Work instruction: Each line of the data below from the one holding "Ceiling/Floor/Walls (536, 943)" to the one holding "[Visit SERVPRO on LinkedIn] (364, 2554)", inclusive, is to be reproduced exactly; no other line belongs in the answer.
*-*-*
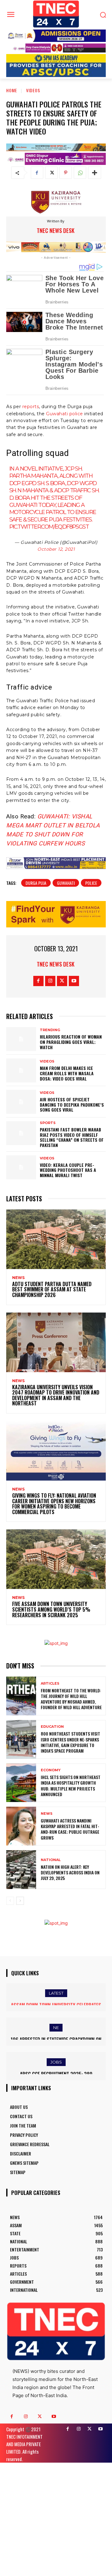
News (18, 1278)
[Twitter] (51, 172)
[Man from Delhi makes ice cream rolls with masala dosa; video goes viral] (21, 1070)
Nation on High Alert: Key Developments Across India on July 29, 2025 (70, 1872)
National (51, 1860)
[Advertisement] (56, 2518)
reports (30, 406)
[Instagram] (50, 981)
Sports (48, 1123)
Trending (50, 1030)
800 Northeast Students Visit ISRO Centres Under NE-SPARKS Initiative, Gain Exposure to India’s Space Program (70, 1742)
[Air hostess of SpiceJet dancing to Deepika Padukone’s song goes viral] (21, 1102)
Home (11, 90)
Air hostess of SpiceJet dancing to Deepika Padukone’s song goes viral (72, 1104)
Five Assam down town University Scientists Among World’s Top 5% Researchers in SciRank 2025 (51, 1609)
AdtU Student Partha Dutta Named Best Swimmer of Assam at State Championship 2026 (51, 1289)
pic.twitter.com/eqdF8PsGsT (49, 526)
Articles (50, 1683)
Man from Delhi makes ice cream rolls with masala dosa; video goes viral (67, 1073)
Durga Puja (36, 883)
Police (91, 883)
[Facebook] (37, 172)
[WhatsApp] (80, 172)
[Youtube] (74, 981)
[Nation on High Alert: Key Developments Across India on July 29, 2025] (21, 1869)
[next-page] (20, 1901)
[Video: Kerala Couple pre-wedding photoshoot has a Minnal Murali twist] (21, 1167)
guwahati (66, 883)
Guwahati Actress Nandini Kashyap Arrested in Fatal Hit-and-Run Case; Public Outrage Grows (70, 1829)
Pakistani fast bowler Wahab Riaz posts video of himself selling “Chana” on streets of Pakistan (72, 1137)
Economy (51, 1770)
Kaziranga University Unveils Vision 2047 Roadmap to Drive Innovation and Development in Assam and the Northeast (55, 1395)
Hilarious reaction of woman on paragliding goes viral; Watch (71, 1041)
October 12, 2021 (56, 549)
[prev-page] (10, 1901)
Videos (33, 90)
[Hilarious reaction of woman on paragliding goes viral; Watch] (21, 1039)
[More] (94, 172)
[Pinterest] (65, 172)
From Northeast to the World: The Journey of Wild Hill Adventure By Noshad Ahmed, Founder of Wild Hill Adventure (71, 1699)
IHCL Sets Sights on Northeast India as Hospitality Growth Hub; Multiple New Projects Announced (70, 1785)
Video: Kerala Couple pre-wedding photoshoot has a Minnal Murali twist (68, 1170)
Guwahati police (64, 413)
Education (52, 1726)
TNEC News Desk (55, 230)
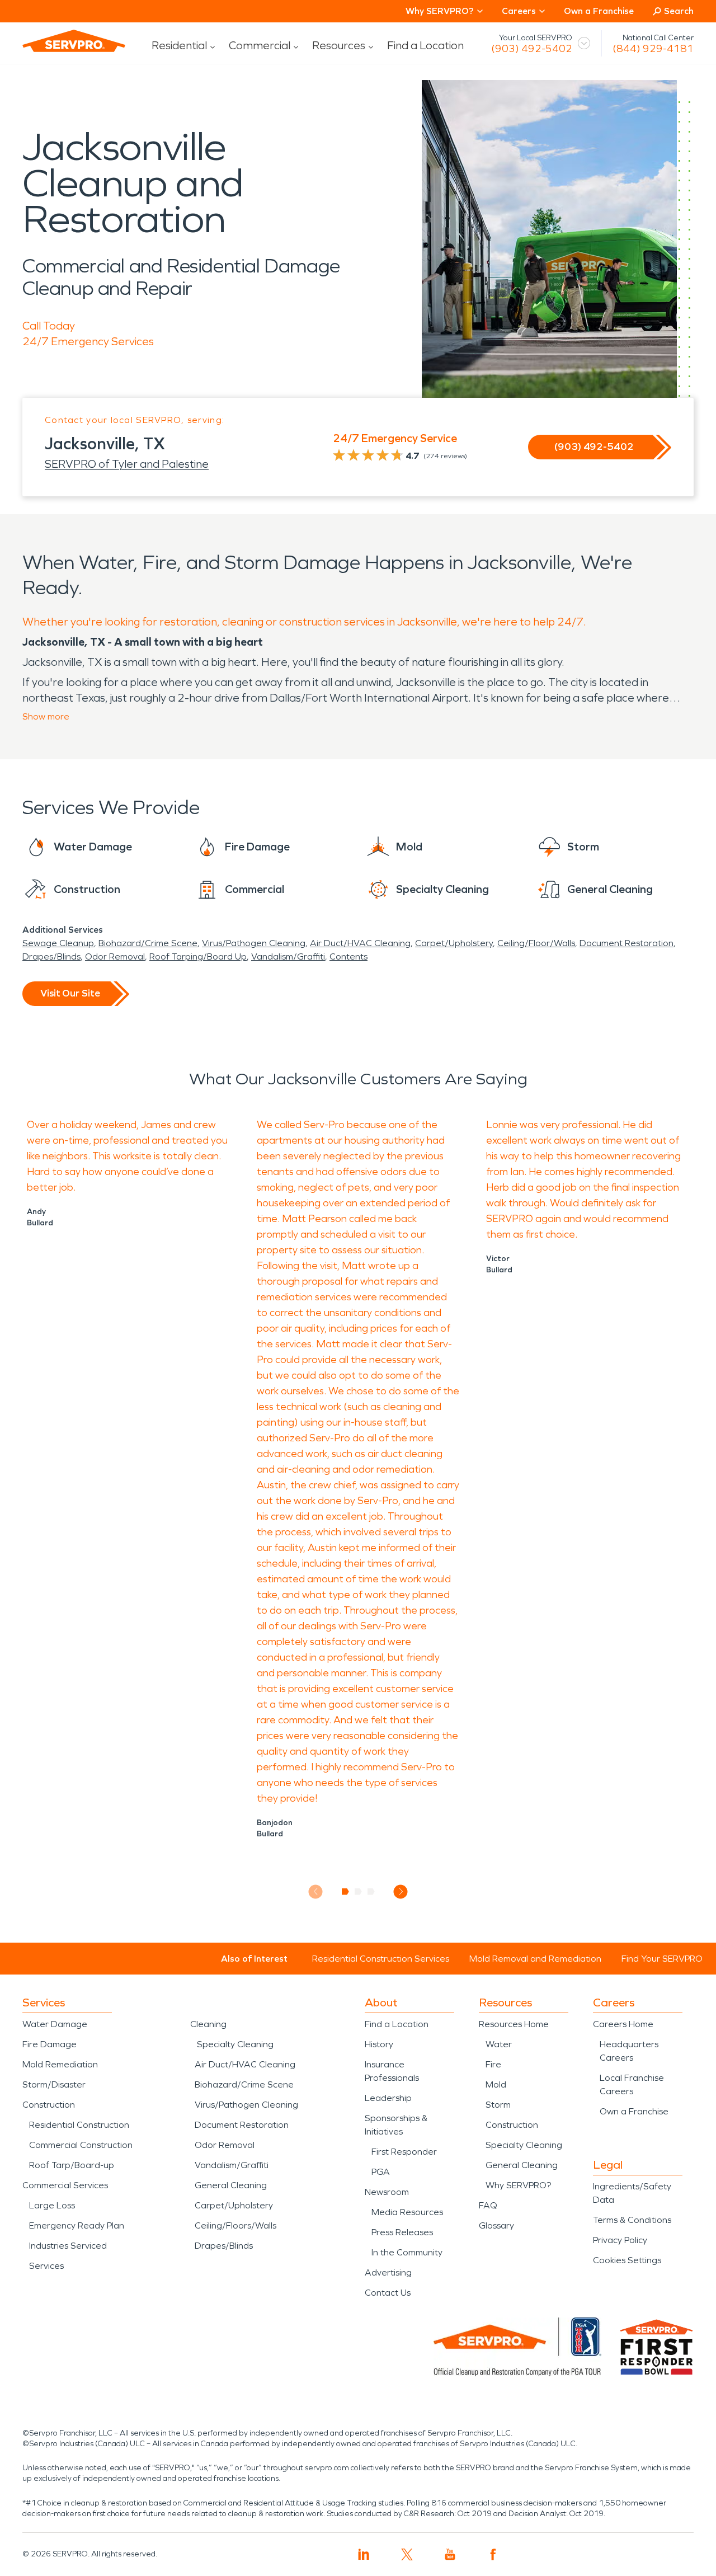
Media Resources (407, 2212)
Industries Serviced (68, 2245)
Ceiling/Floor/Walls (536, 943)
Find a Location (425, 45)
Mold (496, 2084)
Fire (493, 2064)
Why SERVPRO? (518, 2185)
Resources (338, 45)
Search (679, 11)
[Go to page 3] (371, 1892)
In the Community (406, 2252)
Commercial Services (65, 2185)
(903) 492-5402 (531, 49)
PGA (380, 2171)
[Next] (401, 1891)
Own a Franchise (599, 11)
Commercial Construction (81, 2145)
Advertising (388, 2272)
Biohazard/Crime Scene (147, 943)
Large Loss (52, 2205)
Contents (348, 956)
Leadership (388, 2098)
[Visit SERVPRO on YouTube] (450, 2554)
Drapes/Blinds (51, 956)
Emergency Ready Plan (76, 2225)
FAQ (488, 2205)
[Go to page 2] (358, 1892)
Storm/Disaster (54, 2084)
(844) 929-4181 (653, 49)
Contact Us (388, 2292)
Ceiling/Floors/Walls (235, 2225)
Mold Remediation (60, 2064)
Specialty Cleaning (235, 2044)
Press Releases (402, 2232)
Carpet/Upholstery (454, 943)
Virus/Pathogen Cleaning (253, 943)
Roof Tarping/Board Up (198, 956)
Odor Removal (115, 956)
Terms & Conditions (632, 2220)
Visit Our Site (70, 993)
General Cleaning (231, 2185)
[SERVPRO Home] (73, 41)
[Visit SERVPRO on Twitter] (407, 2554)
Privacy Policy (620, 2240)
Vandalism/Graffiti (288, 956)
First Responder (404, 2151)
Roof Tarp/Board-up (71, 2165)
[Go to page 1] (345, 1892)
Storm (498, 2104)
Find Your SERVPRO (662, 1958)
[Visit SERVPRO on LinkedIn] (364, 2554)
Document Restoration (626, 943)
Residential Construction (79, 2124)
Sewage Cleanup (58, 943)
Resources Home (514, 2024)
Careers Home (623, 2024)
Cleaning (208, 2024)
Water (499, 2044)
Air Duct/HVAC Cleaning (360, 943)
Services (46, 2265)
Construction (48, 2104)
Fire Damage (49, 2044)
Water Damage (54, 2024)
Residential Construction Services (380, 1958)
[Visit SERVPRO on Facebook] (493, 2554)
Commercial (259, 45)
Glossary (496, 2225)
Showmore (45, 716)
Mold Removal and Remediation (535, 1958)
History (379, 2044)
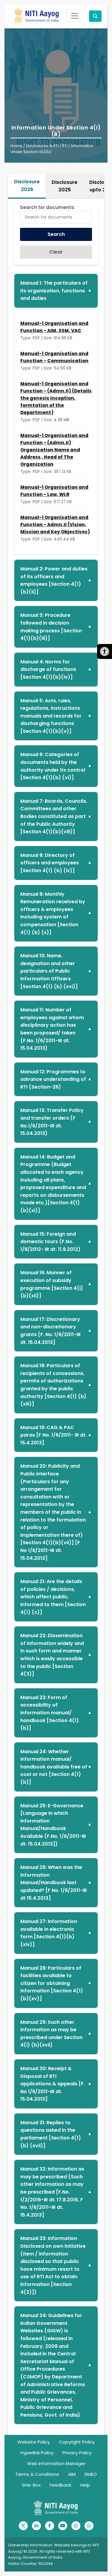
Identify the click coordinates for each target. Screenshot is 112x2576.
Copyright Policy (77, 2442)
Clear (56, 251)
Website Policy (33, 2442)
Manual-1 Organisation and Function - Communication (54, 357)
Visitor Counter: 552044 (30, 2563)
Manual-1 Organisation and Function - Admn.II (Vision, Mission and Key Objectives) (55, 524)
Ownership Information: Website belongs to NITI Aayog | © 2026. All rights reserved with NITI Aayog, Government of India (53, 2551)
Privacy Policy (77, 2453)
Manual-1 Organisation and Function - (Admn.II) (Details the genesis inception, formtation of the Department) (56, 398)
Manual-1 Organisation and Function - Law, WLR (54, 491)
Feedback (60, 2485)
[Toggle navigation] (74, 16)
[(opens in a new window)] (23, 2525)
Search (56, 234)
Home (16, 145)
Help (85, 2485)
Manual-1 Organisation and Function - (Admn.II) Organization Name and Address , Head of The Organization (54, 449)
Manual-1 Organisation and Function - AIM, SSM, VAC (54, 327)
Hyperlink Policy (36, 2453)
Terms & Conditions (37, 2474)
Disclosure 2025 (64, 186)
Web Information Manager (56, 2463)
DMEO (91, 2474)
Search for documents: (47, 207)
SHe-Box (31, 2485)
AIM (72, 2474)
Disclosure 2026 (27, 185)
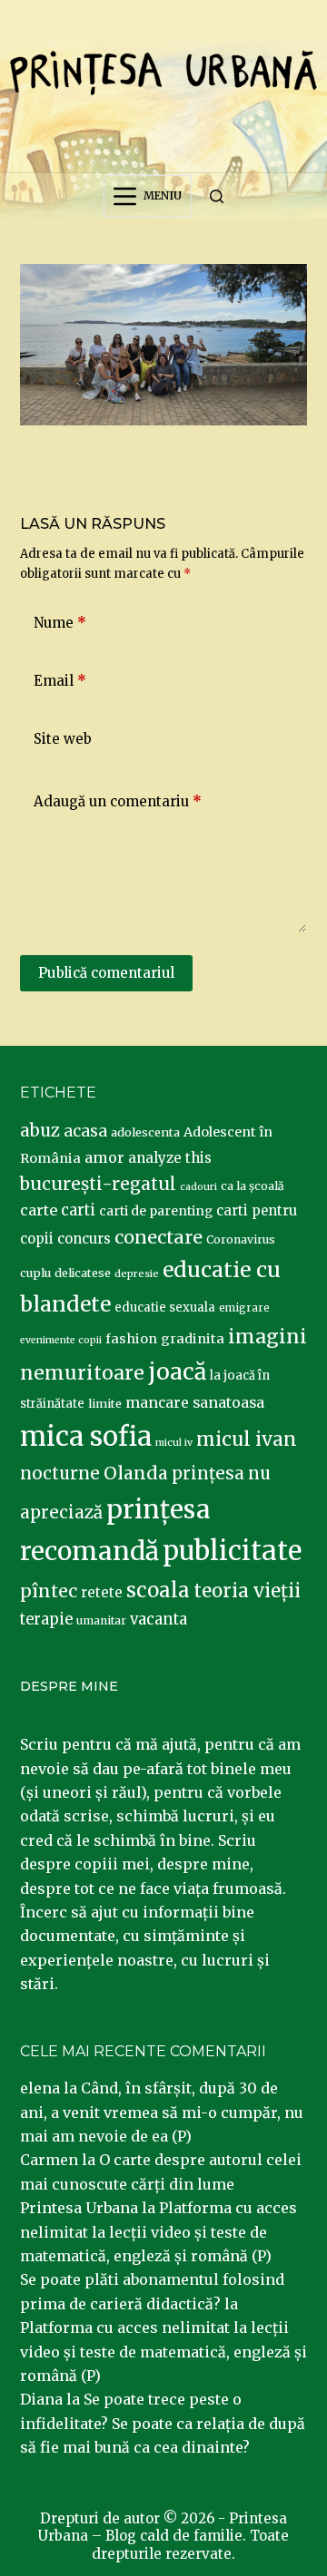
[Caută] (216, 196)
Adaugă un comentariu (118, 801)
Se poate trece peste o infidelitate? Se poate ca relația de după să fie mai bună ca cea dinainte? (162, 2423)
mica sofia (86, 1436)
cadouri (198, 1187)
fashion (131, 1339)
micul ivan (246, 1439)
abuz (40, 1130)
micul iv (174, 1443)
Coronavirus (240, 1239)
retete (102, 1592)
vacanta (158, 1619)
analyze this (170, 1157)
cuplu (35, 1272)
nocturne (60, 1473)
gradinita (192, 1339)
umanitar (101, 1620)
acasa (85, 1131)
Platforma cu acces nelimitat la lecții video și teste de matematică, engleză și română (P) (158, 2232)
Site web (63, 738)
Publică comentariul (106, 972)
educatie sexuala (164, 1307)
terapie (46, 1619)
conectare (158, 1237)
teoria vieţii (247, 1591)
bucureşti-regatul (98, 1184)
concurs (84, 1238)
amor (104, 1157)
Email (60, 680)
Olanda (136, 1473)
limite (105, 1403)
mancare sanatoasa (194, 1402)
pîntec (48, 1591)
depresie (136, 1273)
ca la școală (252, 1186)
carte (38, 1210)
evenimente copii (61, 1340)
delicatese (82, 1273)
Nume (60, 622)
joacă (177, 1372)
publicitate (232, 1551)
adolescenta (145, 1132)
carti (78, 1210)
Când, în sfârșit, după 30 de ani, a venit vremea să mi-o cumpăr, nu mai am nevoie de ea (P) (161, 2112)
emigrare (244, 1308)
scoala (158, 1590)
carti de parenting (156, 1211)
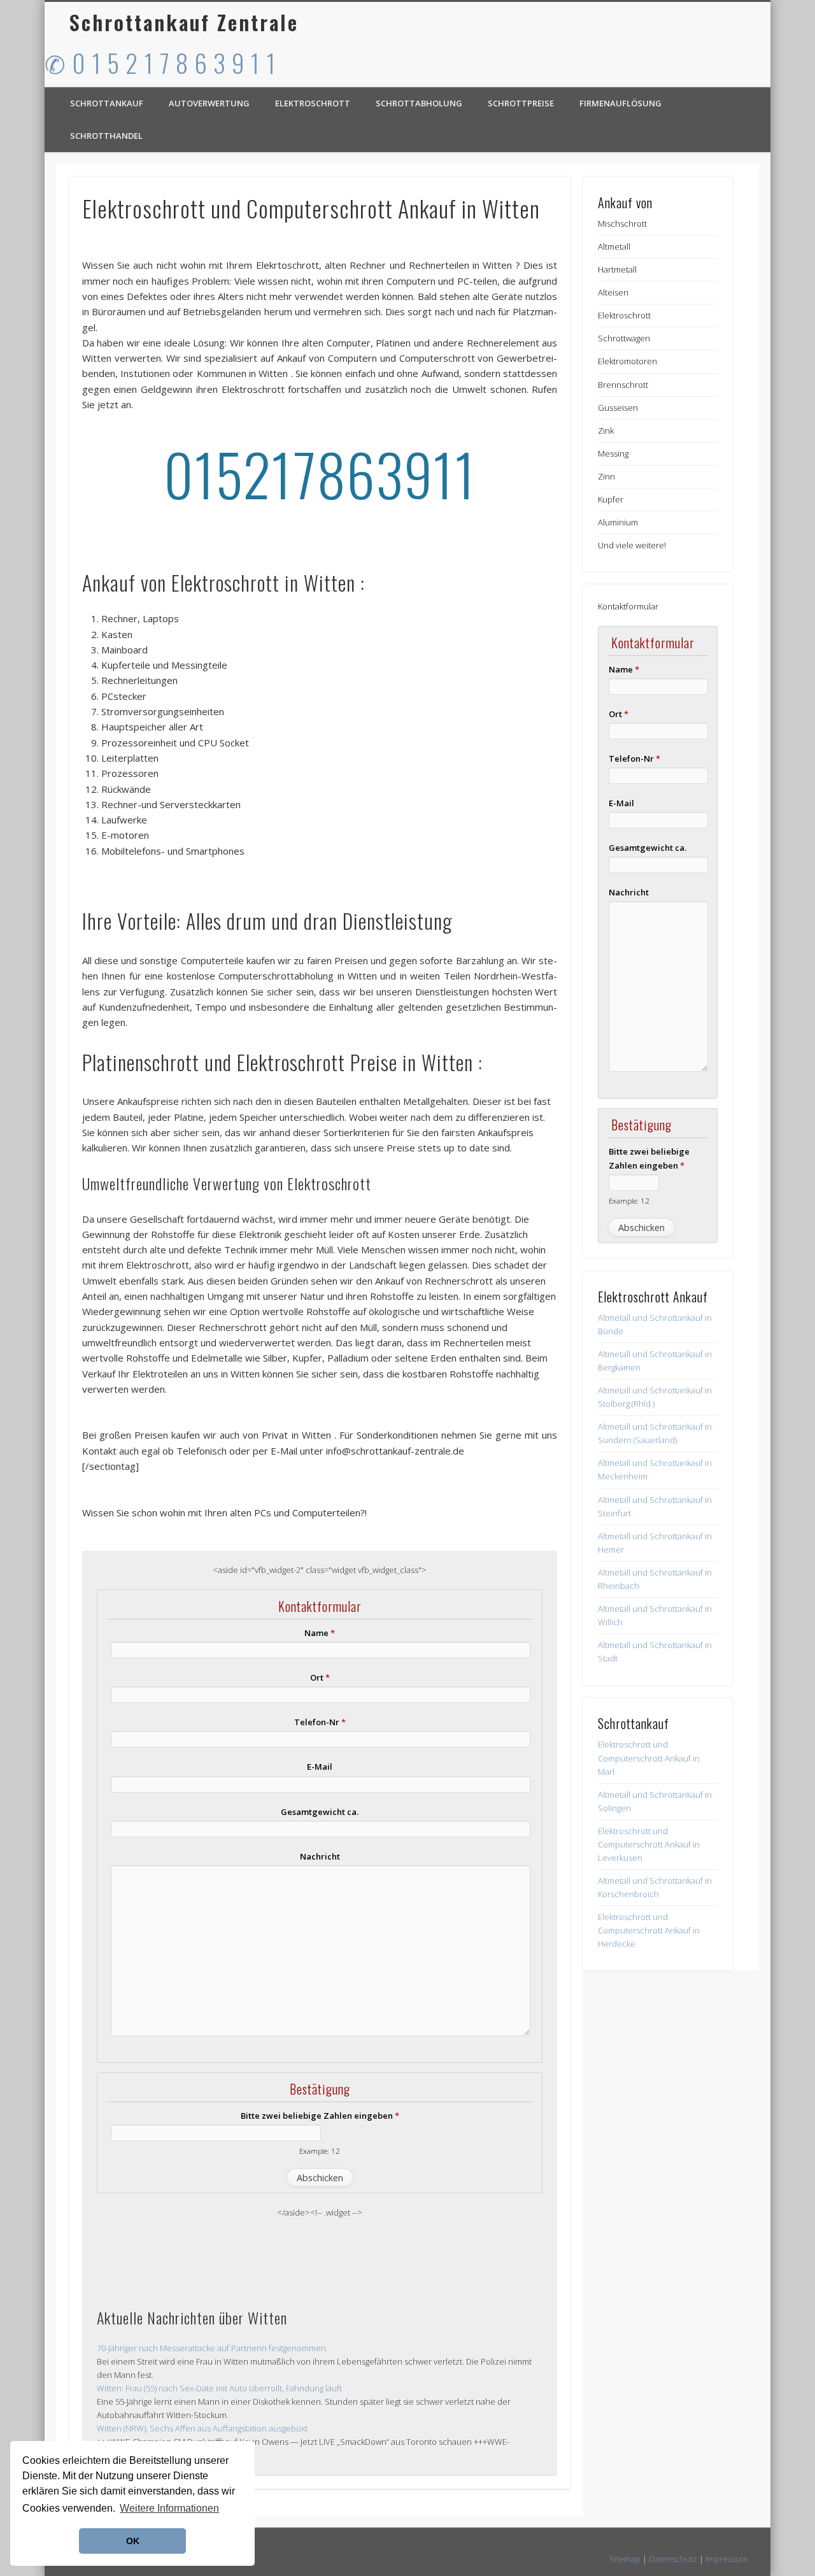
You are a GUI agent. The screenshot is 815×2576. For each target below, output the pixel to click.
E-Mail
*-*-*
Task answer:
Ceiling/Floor/Walls (536, 943)
Find a Location (425, 45)
Mold (496, 2084)
Fire (493, 2064)
Why SERVPRO? (518, 2185)
Resources (338, 45)
Search (679, 11)
[Go to page 3] (371, 1892)
In the Community (406, 2252)
Commercial Services (65, 2185)
(903) 492-5402 (531, 49)
PGA (380, 2171)
[Next] (401, 1891)
Own a Franchise (599, 11)
Commercial Construction (81, 2145)
Advertising (388, 2272)
Biohazard/Crime Scene (147, 943)
Large Loss (52, 2205)
Contents (348, 956)
Leadership (388, 2098)
[Visit SERVPRO on YouTube] (450, 2554)
Drapes/Blinds (51, 956)
Emergency Ready Plan (76, 2225)
FAQ (488, 2205)
[Go to page 2] (358, 1892)
Storm/Disaster (54, 2084)
(844) 929-4181 (653, 49)
Contact Us (388, 2292)
Ceiling/Floors/Walls (235, 2225)
Mold Remediation (60, 2064)
Specialty Cleaning (235, 2044)
Press Releases (402, 2232)
Carpet/Upholstery (454, 943)
Virus/Pathogen Cleaning (253, 943)
Roof Tarping/Board Up (198, 956)
Odor Removal (115, 956)
Terms & Conditions (632, 2220)
Visit Our Site (70, 993)
General Cleaning (231, 2185)
[SERVPRO Home] (73, 41)
[Visit SERVPRO on Twitter] (407, 2554)
Privacy Policy (620, 2240)
Vandalism/Graffiti (288, 956)
First Responder (404, 2151)
Roof Tarp/Board-up (71, 2165)
[Go to page 1] (345, 1892)
Storm (498, 2104)
Find Your SERVPRO (662, 1958)
[Visit SERVPRO on LinkedIn] (364, 2554)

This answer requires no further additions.